▸ **The problem**: Quote exactly the lines running from the line with "發佈留言 (11, 1690)" to the end of the entries, including both, and nothing else.

▸ **Supplied material**:
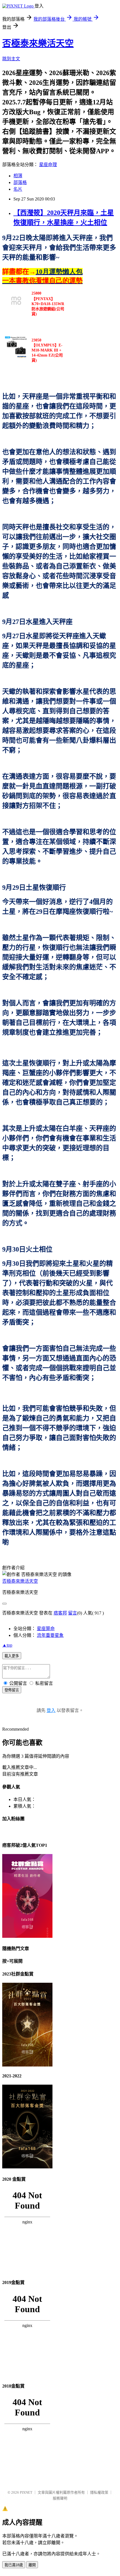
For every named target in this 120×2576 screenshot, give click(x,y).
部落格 (20, 182)
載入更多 (11, 1656)
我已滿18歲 (13, 2565)
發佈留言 (11, 1690)
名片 (17, 189)
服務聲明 (60, 2498)
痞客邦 (60, 1613)
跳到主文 (11, 58)
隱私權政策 (99, 2492)
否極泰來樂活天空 (38, 43)
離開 (32, 2565)
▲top (7, 1645)
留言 (72, 1613)
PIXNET (26, 2492)
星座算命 (46, 1628)
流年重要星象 (50, 1635)
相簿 (17, 175)
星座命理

▸ **Problem solution**:
發佈留言 (11, 1690)
名片 (17, 189)
服務聲明 (60, 2498)
痞客邦 (60, 1613)
跳到主文 (11, 58)
隱私權政策 (99, 2492)
否極泰來樂活天空 (38, 43)
離開 (32, 2565)
▲top (7, 1645)
留言 (72, 1613)
PIXNET (26, 2492)
星座算命 (46, 1628)
流年重要星象 (50, 1635)
相簿 (17, 175)
星座命理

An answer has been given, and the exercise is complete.